TP: correctly labeled real churn

Precision(PPV, positive predictive value): tp / (tp + fp);
Total number of true predictive churn divided by the total number of predictive churn;
High Precision means low fp, not many return users were predicted as churn users. 


Recall(sensitivity, hit rate, true positive rate): tp / (tp + fn)
Predict most postive or churn user correctly.
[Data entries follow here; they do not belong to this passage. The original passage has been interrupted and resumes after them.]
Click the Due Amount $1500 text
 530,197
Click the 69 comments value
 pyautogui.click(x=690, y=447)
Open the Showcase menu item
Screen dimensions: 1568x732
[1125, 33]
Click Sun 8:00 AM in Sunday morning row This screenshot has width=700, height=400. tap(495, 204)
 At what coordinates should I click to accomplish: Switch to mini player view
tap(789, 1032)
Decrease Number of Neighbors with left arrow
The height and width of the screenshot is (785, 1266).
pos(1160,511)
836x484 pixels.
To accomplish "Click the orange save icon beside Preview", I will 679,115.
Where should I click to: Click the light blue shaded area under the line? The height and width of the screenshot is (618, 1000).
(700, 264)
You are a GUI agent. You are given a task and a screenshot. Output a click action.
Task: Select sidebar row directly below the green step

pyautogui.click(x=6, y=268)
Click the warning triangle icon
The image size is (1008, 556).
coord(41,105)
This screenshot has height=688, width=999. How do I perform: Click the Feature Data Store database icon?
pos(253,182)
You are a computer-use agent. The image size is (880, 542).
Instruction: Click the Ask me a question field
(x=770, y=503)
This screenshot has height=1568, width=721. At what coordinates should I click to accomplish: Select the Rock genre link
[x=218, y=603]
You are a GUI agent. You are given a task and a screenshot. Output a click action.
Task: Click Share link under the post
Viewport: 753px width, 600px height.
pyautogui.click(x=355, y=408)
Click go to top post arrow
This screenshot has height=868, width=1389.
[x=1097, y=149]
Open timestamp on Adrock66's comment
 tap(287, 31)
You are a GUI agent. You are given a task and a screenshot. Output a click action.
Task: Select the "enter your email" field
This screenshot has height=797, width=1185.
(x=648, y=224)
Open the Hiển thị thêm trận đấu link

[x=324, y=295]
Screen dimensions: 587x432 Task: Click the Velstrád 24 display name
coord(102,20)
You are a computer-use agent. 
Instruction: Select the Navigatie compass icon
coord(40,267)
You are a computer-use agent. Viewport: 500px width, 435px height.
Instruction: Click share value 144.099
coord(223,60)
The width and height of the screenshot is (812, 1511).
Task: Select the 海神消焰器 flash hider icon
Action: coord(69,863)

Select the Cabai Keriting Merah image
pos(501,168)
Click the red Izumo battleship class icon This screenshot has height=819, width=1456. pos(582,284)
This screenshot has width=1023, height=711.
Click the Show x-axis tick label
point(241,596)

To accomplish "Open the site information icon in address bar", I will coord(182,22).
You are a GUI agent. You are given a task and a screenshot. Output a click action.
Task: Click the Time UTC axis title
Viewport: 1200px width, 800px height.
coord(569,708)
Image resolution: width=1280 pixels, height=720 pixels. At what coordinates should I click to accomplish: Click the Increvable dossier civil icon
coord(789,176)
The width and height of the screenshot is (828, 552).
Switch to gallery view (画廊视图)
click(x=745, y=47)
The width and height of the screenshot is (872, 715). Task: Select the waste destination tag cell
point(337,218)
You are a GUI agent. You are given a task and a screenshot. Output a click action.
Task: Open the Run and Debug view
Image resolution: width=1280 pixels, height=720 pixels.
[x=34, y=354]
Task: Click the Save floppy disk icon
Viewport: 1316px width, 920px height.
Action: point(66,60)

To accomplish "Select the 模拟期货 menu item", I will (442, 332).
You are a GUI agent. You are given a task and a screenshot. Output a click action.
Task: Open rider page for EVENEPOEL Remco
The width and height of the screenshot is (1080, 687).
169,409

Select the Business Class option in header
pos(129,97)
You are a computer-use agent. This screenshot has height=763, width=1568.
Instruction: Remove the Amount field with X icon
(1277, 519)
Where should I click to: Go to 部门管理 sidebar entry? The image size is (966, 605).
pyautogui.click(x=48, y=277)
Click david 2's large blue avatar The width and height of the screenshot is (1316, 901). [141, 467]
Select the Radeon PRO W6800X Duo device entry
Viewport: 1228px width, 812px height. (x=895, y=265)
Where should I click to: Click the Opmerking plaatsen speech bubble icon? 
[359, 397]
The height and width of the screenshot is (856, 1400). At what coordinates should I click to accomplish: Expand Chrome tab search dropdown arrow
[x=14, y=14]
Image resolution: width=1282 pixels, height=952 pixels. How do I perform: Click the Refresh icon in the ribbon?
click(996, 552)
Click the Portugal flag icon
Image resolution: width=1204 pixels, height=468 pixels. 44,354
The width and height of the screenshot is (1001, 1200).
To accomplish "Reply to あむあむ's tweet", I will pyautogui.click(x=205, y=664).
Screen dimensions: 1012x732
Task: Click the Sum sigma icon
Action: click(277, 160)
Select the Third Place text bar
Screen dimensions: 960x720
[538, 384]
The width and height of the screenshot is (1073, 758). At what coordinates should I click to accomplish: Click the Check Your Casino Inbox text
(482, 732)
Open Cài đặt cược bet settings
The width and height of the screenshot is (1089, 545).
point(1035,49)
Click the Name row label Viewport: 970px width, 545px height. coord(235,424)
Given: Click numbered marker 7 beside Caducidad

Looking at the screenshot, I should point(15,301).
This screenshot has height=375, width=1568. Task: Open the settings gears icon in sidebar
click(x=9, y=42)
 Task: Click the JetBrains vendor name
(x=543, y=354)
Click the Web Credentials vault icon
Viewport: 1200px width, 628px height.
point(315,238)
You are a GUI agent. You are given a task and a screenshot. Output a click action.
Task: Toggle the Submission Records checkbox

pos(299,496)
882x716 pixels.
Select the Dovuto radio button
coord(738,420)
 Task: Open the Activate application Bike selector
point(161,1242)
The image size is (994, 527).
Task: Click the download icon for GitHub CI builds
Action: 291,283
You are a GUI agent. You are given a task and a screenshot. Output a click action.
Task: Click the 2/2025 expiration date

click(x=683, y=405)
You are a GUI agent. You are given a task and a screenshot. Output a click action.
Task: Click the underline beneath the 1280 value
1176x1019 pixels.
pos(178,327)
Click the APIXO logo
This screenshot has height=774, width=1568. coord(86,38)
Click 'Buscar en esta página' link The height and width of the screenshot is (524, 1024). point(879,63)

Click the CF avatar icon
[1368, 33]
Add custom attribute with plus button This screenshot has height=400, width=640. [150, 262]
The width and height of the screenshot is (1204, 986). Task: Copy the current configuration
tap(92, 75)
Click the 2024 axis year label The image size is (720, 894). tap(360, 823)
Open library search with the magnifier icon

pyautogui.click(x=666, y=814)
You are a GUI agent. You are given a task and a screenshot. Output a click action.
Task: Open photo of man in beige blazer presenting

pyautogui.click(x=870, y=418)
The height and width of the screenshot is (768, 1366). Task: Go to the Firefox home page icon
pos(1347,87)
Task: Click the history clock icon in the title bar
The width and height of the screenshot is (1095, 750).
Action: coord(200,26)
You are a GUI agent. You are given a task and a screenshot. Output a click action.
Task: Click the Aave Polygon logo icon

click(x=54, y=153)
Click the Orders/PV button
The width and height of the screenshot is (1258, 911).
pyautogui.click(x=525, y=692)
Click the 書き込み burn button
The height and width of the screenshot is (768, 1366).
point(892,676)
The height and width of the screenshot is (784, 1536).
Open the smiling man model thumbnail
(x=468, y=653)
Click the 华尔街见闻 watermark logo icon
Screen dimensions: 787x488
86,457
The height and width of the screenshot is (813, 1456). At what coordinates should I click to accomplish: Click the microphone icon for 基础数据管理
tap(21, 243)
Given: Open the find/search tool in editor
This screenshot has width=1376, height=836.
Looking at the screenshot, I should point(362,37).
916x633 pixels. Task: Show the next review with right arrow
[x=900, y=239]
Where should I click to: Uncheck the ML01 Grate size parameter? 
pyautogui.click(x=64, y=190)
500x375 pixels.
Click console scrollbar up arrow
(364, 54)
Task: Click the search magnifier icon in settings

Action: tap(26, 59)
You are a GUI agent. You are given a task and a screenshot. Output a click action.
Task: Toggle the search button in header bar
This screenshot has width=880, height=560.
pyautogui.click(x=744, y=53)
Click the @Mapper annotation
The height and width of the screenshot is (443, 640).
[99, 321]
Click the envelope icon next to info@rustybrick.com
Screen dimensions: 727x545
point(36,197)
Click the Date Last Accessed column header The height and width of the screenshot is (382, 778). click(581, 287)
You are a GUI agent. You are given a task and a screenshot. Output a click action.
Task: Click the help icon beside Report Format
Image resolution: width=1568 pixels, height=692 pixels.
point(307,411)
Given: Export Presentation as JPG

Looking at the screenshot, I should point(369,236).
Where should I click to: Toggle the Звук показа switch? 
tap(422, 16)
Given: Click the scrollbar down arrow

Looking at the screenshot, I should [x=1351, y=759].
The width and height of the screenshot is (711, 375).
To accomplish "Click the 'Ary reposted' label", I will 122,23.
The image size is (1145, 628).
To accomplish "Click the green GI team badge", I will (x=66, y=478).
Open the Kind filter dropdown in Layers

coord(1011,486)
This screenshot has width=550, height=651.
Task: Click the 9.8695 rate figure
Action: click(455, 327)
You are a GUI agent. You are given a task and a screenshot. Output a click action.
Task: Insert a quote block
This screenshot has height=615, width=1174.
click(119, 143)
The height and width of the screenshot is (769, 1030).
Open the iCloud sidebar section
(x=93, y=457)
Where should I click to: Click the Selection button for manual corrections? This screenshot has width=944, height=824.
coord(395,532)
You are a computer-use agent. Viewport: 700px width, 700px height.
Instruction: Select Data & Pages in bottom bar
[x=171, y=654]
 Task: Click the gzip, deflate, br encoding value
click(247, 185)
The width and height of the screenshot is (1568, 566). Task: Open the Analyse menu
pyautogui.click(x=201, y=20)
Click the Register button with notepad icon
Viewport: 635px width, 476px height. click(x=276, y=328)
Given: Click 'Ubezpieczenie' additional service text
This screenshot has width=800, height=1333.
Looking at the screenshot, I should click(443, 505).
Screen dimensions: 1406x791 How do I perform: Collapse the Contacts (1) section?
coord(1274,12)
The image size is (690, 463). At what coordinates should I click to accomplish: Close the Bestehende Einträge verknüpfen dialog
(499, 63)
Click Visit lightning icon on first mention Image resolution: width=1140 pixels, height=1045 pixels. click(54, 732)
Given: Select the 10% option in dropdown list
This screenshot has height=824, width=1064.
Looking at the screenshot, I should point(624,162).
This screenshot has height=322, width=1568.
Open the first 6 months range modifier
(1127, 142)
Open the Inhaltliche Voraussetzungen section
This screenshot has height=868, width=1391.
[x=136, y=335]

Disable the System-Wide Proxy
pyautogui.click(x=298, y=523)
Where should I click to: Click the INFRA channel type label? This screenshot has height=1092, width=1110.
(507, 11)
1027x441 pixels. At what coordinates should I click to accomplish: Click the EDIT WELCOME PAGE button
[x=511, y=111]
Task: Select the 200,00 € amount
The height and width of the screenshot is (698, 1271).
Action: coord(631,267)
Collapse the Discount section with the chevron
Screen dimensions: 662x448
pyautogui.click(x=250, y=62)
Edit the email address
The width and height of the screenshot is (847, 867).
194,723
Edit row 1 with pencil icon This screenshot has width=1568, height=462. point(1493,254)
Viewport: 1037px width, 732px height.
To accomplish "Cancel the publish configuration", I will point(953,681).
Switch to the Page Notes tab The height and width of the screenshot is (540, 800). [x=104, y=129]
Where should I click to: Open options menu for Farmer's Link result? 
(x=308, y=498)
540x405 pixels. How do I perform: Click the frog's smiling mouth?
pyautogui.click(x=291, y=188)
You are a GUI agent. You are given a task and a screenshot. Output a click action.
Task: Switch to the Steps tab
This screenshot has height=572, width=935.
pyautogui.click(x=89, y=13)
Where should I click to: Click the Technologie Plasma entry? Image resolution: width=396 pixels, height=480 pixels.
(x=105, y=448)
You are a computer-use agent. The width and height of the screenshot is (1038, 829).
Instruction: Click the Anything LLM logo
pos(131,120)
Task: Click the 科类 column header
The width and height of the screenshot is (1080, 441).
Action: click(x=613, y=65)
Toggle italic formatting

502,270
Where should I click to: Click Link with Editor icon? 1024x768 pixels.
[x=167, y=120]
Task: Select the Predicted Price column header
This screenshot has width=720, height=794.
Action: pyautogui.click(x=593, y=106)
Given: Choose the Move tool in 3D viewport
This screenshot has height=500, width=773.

High recall means low fn, not many churn users were predicted as return users.

####3.5.1 Model Evaluation - Confusion Matrix (Precision, Recall, Accuracy)

In [0]:
from sklearn.metrics import confusion_matrix
from sklearn.metrics import classification_report
from sklearn.metrics import precision_score
from sklearn.metrics import recall_score

# calculate accuracy, precision and recall, [[tn, fp],[]]
def cal_evaluation(classifier, cm):
    tn = cm[0][0]
    fp = cm[0][1]
    fn = cm[1][0]
    tp = cm[1][1]
    accuracy  = (tp + tn) / (tp + fp + fn + tn + 0.0)
    precision = tp / (tp + fp + 0.0)
    recall = tp / (tp + fn + 0.0)
    print (classifier)
    print ("Accuracy is: " + str(accuracy))
    print ("precision is: " + str(precision))
    print ("recall is: " + str(recall))

# print out confusion matrices
def draw_confusion_matrices(confusion_matricies):
    class_names = ['Retain','Churn']
    for cm in confusion_matrices:
        classifier, cm = cm[0], cm[1]
        cal_evaluation(classifier, cm)
        fig = plt.figure()
        ax = fig.add_subplot(111)
        cax = ax.matshow(cm, interpolation='nearest',cmap=plt.get_cmap('Reds'))
        plt.title('Confusion matrix for ' + classifier)
        fig.colorbar(cax)
        ax.set_xticklabels([''] + class_names)
        ax.set_yticklabels([''] + class_names)
        plt.xlabel('Predicted')
        plt.ylabel('True')
        plt.show()

In [0]:
#confusion_matrix(y_test,best_RF_model.predict(X_test))

In [0]:
# Confusion matrix, accuracy, precison and recall for random forest and logistic regression
confusion_matrices = [
    ("Random Forest", confusion_matrix(y_test,best_RF_model.predict(X_test))),
    ("Logistic Regression", confusion_matrix(y_test,best_LR_model.predict(X_test))),
    ("K nearest neighbor", confusion_matrix(y_test, best_KNN_model.predict(X_test))),
    ('Support Vector Moachines', confusion_matrix(y_test, best_SVM_model.predict(X_test)))
]

draw_confusion_matrices(confusion_matrices)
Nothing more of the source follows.